I believe this is a partial ordering because all of the relations follow reflexivity, transitivity, and antisymmetry. Would that be correct?

  1. Consider set $A = \{a, b, c \}$ and suppose that our relations are aRa, aRb, bRa, bRb, cRc.

I am confused about whether this is a partial ordering. In particular, bRa, aRb means that a = b by antisymmetry.
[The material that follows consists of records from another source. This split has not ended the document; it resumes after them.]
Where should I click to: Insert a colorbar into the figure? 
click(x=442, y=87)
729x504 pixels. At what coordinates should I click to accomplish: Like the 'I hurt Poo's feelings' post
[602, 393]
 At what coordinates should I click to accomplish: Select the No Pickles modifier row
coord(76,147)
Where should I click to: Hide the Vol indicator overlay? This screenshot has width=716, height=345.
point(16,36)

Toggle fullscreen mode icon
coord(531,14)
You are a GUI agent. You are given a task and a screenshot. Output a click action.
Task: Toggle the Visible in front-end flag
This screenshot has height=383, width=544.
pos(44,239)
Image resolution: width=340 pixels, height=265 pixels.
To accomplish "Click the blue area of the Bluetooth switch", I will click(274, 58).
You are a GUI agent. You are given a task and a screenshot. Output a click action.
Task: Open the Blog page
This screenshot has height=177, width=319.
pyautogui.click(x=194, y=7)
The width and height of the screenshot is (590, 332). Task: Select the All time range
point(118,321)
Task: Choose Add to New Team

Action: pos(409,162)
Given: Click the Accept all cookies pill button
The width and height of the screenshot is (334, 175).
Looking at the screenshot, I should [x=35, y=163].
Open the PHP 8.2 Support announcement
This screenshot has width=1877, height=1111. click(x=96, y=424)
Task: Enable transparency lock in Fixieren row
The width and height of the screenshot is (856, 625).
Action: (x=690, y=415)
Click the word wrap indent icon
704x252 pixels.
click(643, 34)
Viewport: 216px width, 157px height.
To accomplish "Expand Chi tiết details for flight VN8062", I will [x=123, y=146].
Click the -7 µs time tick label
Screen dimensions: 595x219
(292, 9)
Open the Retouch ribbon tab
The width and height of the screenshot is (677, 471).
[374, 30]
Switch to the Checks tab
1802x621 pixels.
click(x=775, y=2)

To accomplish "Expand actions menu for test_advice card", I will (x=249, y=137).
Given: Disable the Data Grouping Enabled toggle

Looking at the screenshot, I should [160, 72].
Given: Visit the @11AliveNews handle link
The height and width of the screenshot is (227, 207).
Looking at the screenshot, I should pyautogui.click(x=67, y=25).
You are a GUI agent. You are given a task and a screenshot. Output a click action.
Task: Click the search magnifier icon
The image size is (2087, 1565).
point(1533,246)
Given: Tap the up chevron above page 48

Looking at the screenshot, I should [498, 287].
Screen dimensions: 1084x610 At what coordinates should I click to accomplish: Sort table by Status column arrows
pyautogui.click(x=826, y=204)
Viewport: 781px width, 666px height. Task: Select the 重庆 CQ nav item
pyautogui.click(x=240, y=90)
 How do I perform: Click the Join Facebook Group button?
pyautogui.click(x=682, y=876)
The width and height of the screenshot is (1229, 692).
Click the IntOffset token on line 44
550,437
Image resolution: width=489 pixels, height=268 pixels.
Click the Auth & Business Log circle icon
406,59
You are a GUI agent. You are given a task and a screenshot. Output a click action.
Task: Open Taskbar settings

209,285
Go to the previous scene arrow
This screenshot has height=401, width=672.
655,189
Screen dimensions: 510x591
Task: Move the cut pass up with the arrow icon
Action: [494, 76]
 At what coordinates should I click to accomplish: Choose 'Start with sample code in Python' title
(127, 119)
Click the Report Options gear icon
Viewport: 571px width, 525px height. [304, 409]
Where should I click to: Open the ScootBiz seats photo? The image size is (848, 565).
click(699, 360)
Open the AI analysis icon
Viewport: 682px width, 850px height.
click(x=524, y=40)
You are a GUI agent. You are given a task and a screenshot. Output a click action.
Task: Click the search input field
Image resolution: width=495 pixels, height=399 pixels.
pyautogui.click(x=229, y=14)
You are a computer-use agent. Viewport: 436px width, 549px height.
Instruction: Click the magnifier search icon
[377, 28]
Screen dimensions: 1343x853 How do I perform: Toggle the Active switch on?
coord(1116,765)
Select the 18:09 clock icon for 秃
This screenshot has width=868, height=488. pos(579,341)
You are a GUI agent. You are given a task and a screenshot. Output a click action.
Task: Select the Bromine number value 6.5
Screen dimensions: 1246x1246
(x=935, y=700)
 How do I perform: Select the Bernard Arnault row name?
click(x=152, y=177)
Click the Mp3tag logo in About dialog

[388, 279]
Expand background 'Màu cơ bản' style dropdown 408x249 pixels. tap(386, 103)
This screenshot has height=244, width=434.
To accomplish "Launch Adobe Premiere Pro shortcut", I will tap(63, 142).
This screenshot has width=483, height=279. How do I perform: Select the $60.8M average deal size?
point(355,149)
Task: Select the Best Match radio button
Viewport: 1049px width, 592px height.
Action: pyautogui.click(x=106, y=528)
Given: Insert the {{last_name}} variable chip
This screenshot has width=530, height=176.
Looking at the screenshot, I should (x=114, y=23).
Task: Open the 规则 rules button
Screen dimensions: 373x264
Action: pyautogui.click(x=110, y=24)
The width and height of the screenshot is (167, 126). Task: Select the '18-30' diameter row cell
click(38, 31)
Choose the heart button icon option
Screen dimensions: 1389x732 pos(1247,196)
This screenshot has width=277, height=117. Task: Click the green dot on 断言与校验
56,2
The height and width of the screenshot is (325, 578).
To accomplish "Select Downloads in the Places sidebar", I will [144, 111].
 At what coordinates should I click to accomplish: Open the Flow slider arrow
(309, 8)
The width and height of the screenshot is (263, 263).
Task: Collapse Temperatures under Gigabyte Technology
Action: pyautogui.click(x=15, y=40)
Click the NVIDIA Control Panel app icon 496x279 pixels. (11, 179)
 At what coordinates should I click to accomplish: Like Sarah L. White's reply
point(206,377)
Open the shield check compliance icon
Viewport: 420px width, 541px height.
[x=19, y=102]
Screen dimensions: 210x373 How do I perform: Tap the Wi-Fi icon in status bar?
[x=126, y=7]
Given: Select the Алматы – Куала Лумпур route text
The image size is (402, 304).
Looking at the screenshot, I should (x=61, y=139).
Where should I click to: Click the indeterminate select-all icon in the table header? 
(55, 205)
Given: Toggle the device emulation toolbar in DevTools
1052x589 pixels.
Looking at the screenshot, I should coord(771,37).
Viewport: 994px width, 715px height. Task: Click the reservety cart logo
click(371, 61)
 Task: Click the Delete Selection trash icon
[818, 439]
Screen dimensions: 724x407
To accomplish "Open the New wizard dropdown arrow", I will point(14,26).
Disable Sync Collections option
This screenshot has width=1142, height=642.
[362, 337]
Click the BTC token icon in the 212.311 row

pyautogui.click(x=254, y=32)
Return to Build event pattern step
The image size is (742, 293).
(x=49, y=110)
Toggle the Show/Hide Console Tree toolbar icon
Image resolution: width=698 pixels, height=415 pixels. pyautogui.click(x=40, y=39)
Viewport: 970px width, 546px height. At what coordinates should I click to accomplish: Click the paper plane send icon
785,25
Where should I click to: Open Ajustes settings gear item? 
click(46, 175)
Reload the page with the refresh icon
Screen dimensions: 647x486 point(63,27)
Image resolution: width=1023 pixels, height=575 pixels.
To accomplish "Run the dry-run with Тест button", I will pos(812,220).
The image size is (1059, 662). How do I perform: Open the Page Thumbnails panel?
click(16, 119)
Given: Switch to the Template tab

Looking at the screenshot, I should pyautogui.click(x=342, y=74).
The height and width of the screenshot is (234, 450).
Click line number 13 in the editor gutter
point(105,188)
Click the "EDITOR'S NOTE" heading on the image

Since the set definition does not reflect that $a = b$, does this relation not satisfy the criteria for a partial ordering?

Best Answer

The second relation is not a partial order, because it fails antisymmetry, but it is an equivalence relation (because it is reflexive, symmetric, and transitive, but not anti-symmetric, for the reason you state: $aRb$ and $bRa$, but $a \neq b$).

The first relation is both an equivalence relation and, as you note, a partial order. (It is vacuously symmetric and antisymmetric and transitive).


Note: A set, e.g., $A= \{a, b, c\}$ is such that there is no duplicity of elements. So, e.g., you can rest assured that $a \neq b$, else the set would be $A= \{a, c\},$, or $A= \{b, c\}$. By the definition of a set, every listed in the set, is distinct wrt other elements in the set.